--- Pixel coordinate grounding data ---

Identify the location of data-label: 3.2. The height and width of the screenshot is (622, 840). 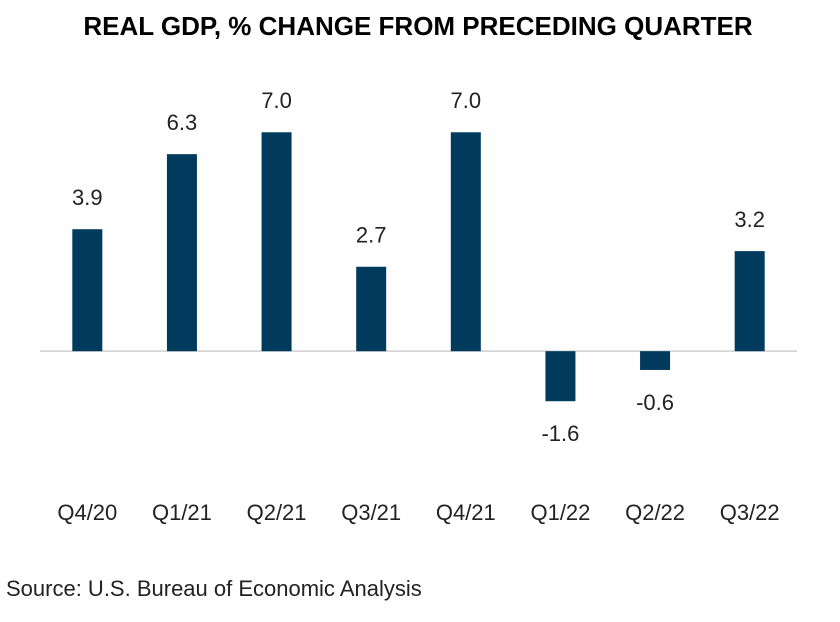
(750, 220).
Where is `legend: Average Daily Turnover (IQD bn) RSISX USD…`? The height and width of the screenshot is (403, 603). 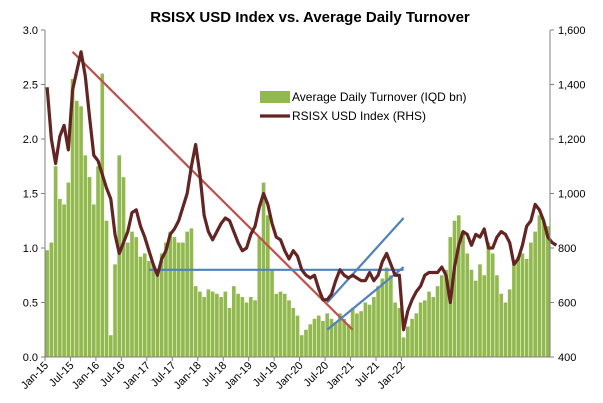
legend: Average Daily Turnover (IQD bn) RSISX USD… is located at coordinates (364, 106).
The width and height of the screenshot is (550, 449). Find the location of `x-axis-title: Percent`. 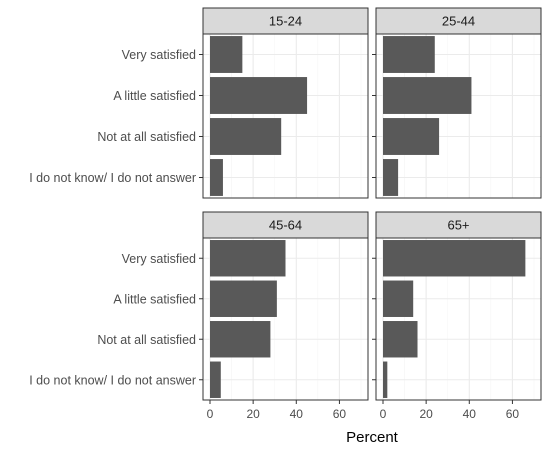

x-axis-title: Percent is located at coordinates (372, 438).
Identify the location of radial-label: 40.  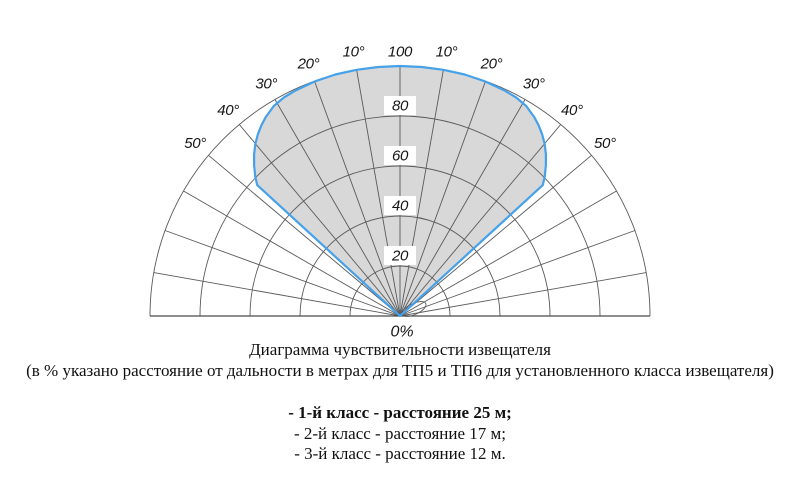
(400, 206).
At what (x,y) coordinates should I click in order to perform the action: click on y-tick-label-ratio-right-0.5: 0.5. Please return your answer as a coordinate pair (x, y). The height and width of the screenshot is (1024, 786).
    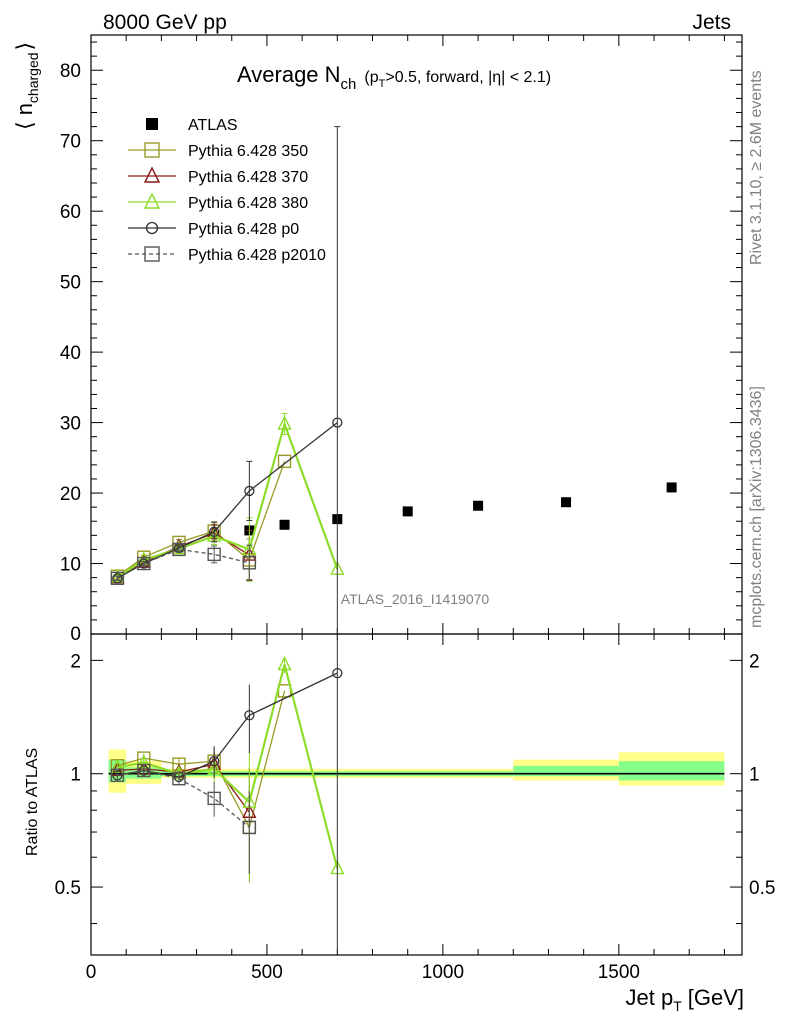
    Looking at the image, I should click on (762, 888).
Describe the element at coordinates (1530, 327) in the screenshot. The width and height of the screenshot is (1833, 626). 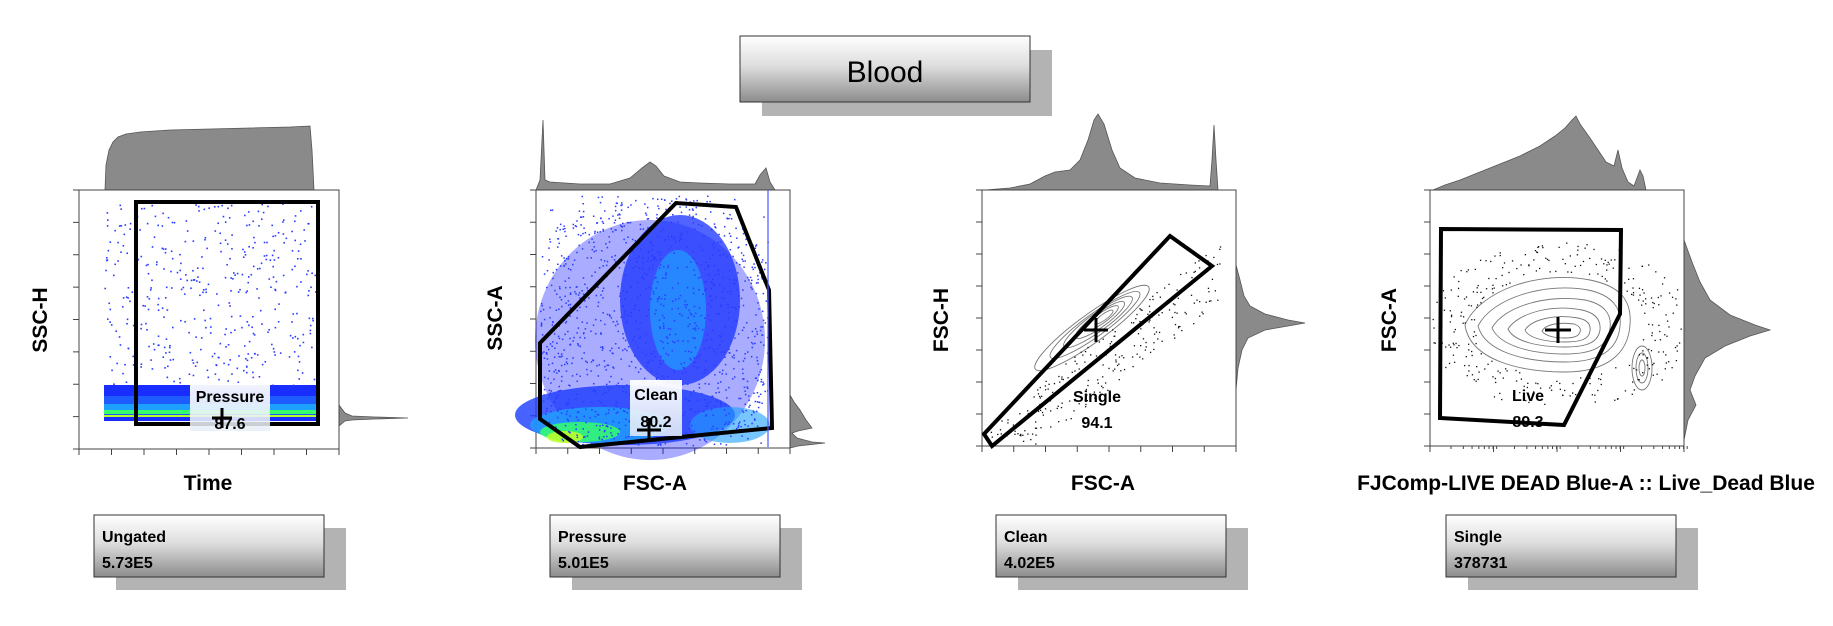
I see `gate-live` at that location.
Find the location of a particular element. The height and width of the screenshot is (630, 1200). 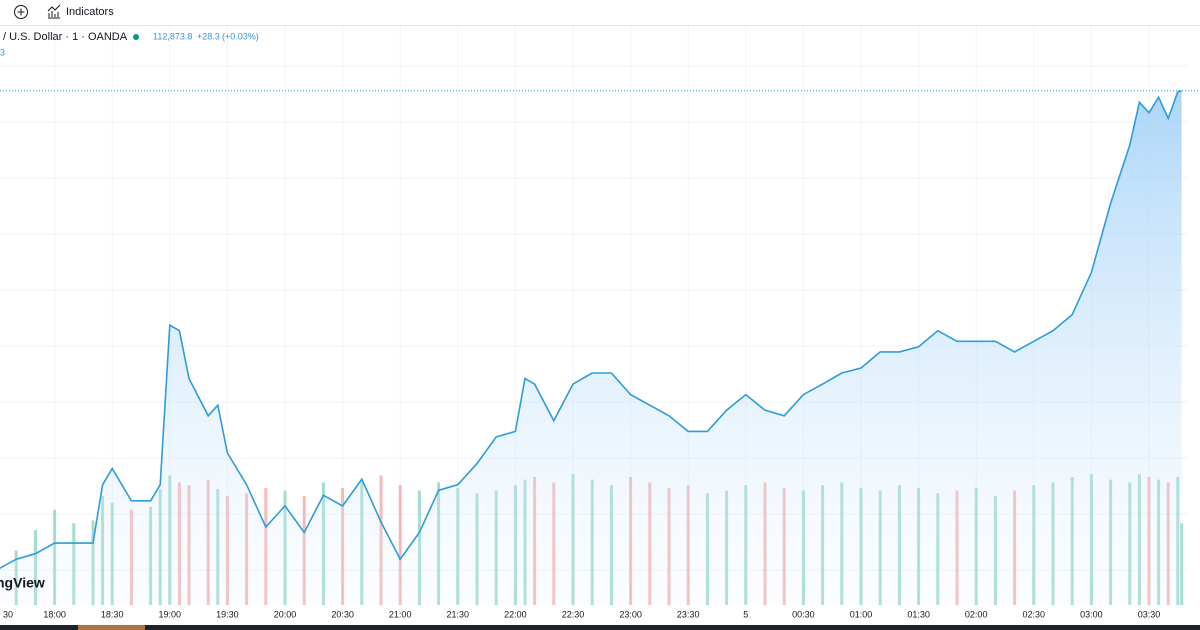

x-tick-label: 01:30 is located at coordinates (918, 614).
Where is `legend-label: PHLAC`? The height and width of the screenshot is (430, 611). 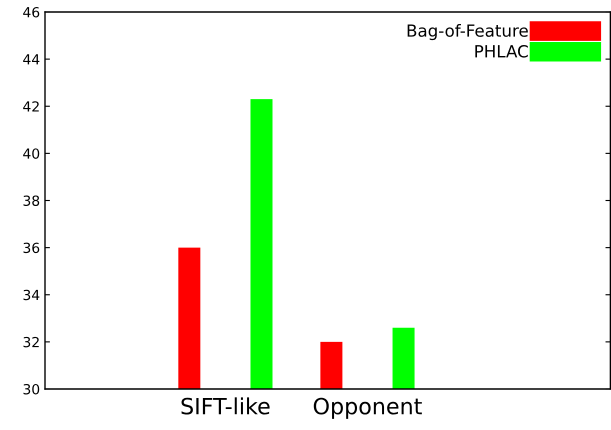
legend-label: PHLAC is located at coordinates (502, 51).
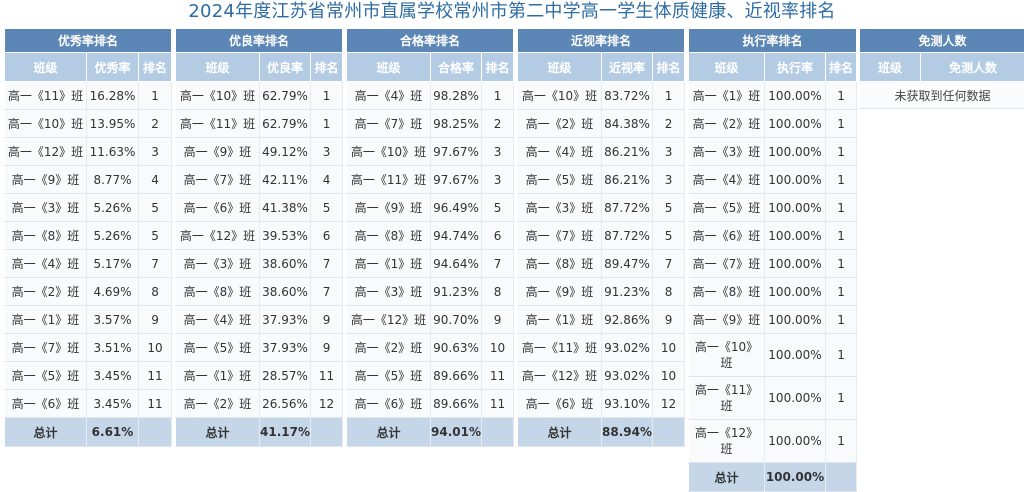 The image size is (1024, 492). What do you see at coordinates (972, 67) in the screenshot?
I see `column-header: 免测人数` at bounding box center [972, 67].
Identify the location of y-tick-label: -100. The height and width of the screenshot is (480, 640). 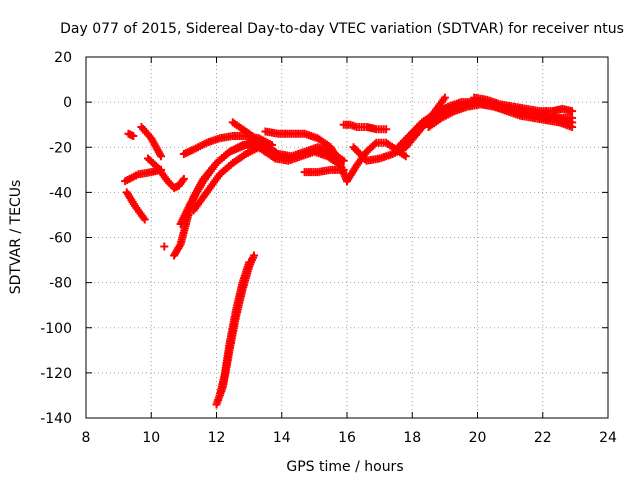
(56, 329).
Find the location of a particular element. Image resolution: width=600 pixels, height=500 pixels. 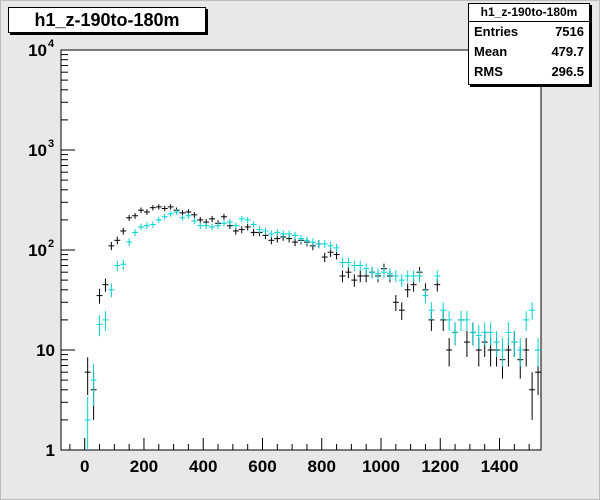

x-tick-label: 0 is located at coordinates (84, 466).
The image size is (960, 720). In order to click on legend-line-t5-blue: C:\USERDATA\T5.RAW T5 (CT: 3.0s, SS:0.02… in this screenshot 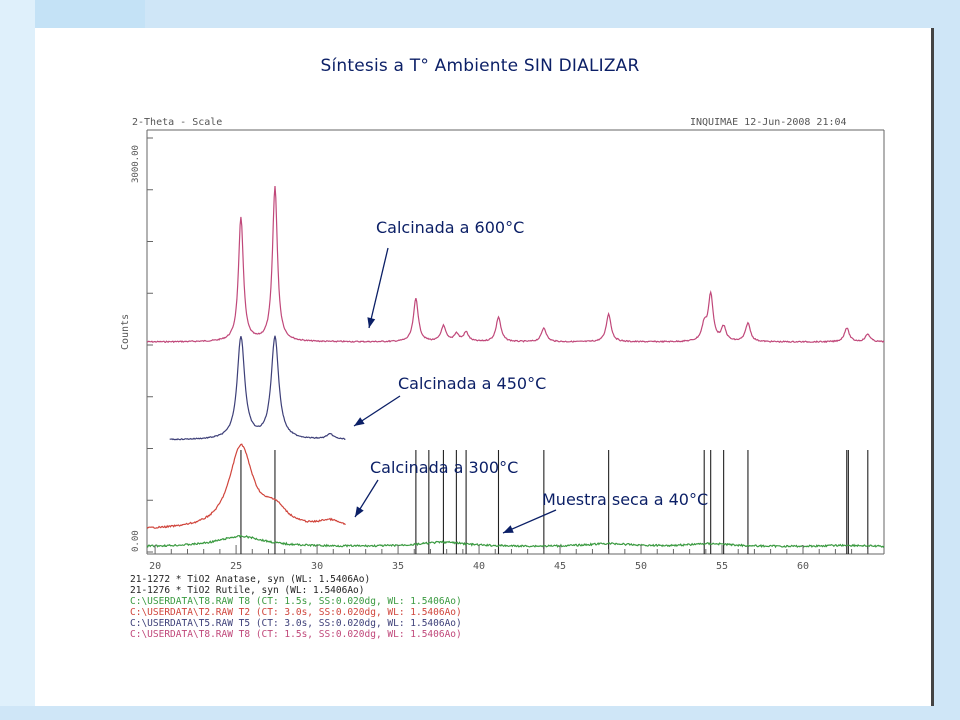, I will do `click(296, 624)`.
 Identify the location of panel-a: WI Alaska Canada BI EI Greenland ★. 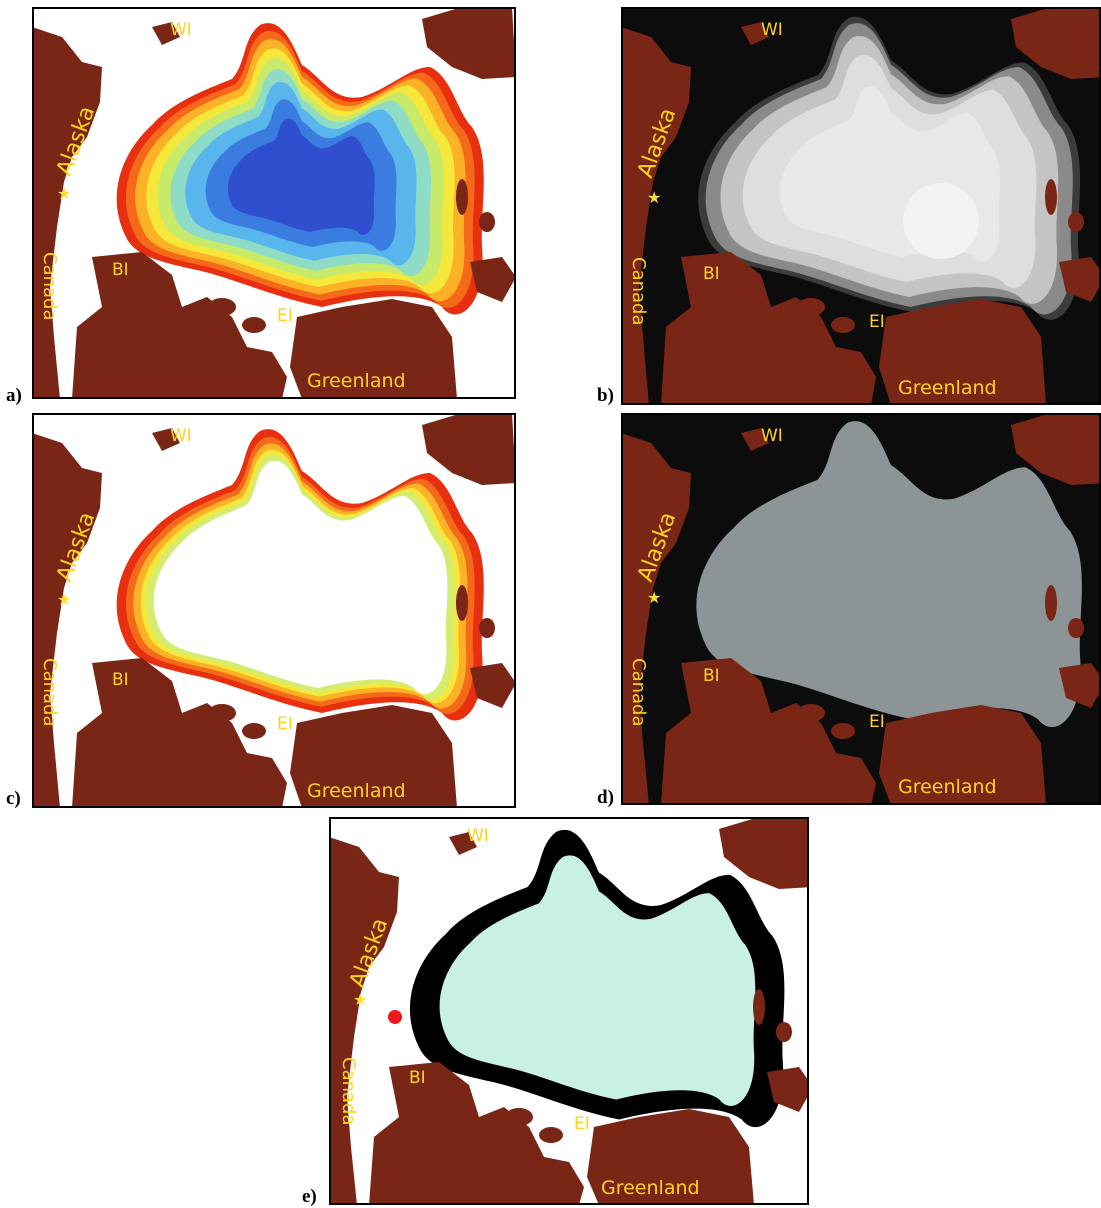
(274, 203).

--- Exercise requirements ---
Please copy the records above word for word, starting at their first line and stopping after the line that contains "x-axis-title: Percent is". Leave the pictures out of your copy.

--- Written reply ---
Identify the location of data-label: 3.2. The height and width of the screenshot is (622, 840). 
(750, 220).
Where is `legend: Average Daily Turnover (IQD bn) RSISX USD…`? The height and width of the screenshot is (403, 603). 
legend: Average Daily Turnover (IQD bn) RSISX USD… is located at coordinates (364, 106).
The width and height of the screenshot is (550, 449). Find the location of `x-axis-title: Percent`. 

x-axis-title: Percent is located at coordinates (372, 438).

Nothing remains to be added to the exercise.